10. In the case at hand, it is not in dispute that the petitioner is facing charges, which are grave and therefore, one opportunity ought to have been granted to the petitioner for further cross-examination of the victim. More so in the light of the fact that the victim as on date is 19 years of age and the rigour that is under Section 33(5) of the POCSO Act would become applicable only if the child is below 18 years. Once 18 years of age is crossed, the bar under Section 33(5) of the POCSO Act gets diluted and the right of the accused to get the victim for further cross-examination under Section 311 would stand sustained.
11. Therefore, I deem it appropriate to grant one opportunity to the petitioner to further cross-examine the witness - PW.1, victim on a date to be fixed by the concerned
- 18 -
CRL.P No. 7585 of 2022
Court. The said opportunity would be only and a last opportunity to the petitioner to further cross-examine the victim.
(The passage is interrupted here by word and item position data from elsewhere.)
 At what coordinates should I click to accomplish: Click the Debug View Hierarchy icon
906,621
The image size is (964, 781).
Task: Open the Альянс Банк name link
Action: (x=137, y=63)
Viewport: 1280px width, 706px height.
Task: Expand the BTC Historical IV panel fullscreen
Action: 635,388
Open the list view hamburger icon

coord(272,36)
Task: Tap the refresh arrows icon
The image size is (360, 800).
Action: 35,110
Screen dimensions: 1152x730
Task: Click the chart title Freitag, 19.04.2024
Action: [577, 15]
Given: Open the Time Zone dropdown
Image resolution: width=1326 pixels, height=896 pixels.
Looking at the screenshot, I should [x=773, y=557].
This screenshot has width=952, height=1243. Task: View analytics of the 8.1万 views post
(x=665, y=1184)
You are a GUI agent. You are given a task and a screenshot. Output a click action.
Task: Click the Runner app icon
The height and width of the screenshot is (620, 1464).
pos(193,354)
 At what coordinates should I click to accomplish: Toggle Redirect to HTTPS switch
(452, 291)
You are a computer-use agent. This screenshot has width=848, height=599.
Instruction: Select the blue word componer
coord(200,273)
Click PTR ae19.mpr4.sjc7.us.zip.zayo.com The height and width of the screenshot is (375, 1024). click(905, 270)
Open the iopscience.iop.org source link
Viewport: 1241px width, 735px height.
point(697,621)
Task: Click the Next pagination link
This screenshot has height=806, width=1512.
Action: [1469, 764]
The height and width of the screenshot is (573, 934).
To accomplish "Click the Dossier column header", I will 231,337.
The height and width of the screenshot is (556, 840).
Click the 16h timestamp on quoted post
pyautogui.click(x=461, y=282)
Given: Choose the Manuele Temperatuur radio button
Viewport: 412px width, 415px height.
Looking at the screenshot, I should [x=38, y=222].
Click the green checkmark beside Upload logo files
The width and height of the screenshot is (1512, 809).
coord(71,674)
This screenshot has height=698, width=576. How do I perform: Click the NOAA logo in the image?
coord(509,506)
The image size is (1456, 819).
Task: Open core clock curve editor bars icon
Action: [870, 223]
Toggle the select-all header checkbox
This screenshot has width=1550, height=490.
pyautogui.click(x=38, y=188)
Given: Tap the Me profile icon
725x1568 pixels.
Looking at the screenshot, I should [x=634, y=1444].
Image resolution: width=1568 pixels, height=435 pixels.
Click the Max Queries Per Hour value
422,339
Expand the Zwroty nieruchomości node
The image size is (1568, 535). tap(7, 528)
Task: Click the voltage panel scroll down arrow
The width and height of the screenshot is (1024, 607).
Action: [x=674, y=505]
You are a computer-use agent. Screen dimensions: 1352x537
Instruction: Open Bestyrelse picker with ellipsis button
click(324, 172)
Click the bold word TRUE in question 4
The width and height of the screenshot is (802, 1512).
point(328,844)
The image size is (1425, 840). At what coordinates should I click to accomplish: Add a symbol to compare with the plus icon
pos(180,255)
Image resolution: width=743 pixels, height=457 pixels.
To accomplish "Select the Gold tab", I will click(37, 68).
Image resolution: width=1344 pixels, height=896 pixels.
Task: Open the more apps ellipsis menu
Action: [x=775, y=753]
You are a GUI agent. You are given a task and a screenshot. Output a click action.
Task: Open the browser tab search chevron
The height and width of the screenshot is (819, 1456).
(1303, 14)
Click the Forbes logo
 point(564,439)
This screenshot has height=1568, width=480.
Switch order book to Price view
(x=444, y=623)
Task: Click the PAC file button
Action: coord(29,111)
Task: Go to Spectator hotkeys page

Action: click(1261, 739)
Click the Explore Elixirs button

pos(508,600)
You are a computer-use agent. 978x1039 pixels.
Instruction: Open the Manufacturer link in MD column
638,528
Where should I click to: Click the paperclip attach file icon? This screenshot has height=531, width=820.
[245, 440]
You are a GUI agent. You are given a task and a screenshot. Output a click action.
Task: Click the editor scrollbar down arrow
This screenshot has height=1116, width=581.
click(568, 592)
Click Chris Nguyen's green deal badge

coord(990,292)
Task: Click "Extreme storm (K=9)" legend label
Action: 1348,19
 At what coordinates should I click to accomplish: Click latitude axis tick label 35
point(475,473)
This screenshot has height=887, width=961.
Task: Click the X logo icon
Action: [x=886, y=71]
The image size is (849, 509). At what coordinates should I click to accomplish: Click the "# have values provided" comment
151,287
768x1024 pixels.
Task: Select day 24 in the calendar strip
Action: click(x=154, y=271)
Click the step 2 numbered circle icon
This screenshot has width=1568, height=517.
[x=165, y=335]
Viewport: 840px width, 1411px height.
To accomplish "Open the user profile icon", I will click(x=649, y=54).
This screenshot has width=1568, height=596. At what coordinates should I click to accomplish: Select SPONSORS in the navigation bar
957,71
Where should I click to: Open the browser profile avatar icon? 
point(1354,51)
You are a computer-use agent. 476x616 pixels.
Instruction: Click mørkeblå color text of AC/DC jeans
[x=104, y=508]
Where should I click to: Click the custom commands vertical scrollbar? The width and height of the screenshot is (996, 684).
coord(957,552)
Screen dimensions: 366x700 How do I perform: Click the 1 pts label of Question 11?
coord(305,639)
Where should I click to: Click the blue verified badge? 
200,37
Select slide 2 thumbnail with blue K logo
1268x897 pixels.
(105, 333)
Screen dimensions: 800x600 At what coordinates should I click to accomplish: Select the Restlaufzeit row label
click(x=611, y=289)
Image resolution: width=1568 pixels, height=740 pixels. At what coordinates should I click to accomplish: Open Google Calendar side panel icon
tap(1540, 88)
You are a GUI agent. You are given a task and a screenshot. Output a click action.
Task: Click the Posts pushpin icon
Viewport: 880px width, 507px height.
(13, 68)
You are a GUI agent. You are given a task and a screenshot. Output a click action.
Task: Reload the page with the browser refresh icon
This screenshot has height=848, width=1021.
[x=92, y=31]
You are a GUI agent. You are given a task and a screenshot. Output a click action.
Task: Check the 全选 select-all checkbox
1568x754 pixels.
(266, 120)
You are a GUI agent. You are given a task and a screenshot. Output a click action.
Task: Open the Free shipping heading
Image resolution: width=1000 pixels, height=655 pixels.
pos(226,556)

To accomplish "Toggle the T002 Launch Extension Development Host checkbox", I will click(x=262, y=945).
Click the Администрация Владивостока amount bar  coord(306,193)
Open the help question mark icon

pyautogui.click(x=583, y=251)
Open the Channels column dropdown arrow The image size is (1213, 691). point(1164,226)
12. For the aforesaid reasons, the following:
ORDER I. Criminal Petition is allowed. II. The order dated 10.06.2022 passed in Spl.S.C.No.76/2019 by the Additional District and Sessions Judge and FTSC-1, Chikkaballapura, stands quashed.
III. The application filed by the petitioner under Section 311 of the Cr.P.C. is allowed.

IV. The concerned Court shall fix a date for further cross-examination of the victim by the petitioner and the same shall be concluded on the same day.